The Wave (iii) targets have pushed a little higher since the G-7 meeting but alas it looks as if they didn't use enough ammo. The sub-waves are back on track with a little higher targets now except the Composite which has a much higher target. That would suggest a 'Blow Off' move as the SPX & DOW approach their wave (iii) Targets,but that is speculative. Patience is the Key.
Trying to 'Short' the top of the wave is playing with Fire,some may get lucky but most will not.The correct place to short or play an inverse ETF would be on the "retest" of the broken support, I.E. a wave ii.

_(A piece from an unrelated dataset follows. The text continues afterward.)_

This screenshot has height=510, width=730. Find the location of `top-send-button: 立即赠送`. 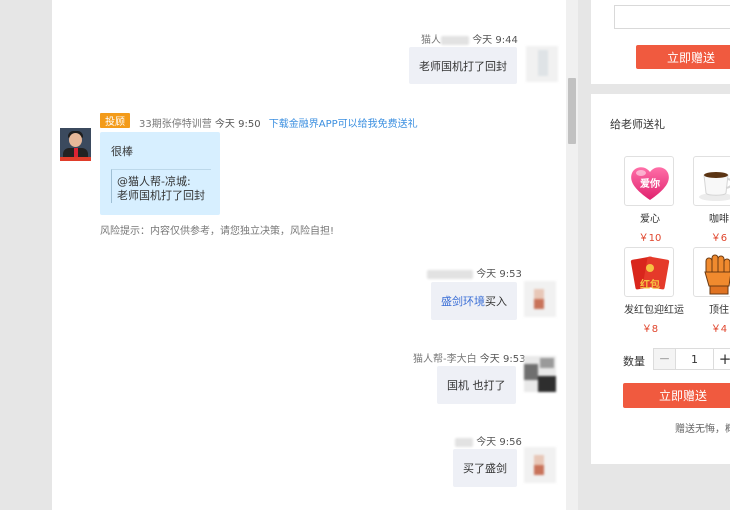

I also still believe that Gold will rise as the Us Dollar rises, albeit as counter trend pullbacks with in a Bullish scenario.
One must remember that 2x inverse Elliott wave counts on the larger wave scale run deeper than 1x, the bottom of iv can occur Below the top of wave I. So the buy & sells should be coordinated off the 1x equity.
I personally like the 3x ETF's because experience has shown they follow the wave structure better.
I learned a very Hard lesson on Holding 2x inverse ETF's on a anticipated wave count. (IE, lost monies)
Any one wanting to hold a more longer term Inverse ETF,should stick to a 1x, such as SH (SPX).
PS, i'm watching for one more low in Gold,but it should not get any higher (spot price this morning is 1 pt above wave iv target) or a different scenario is happening.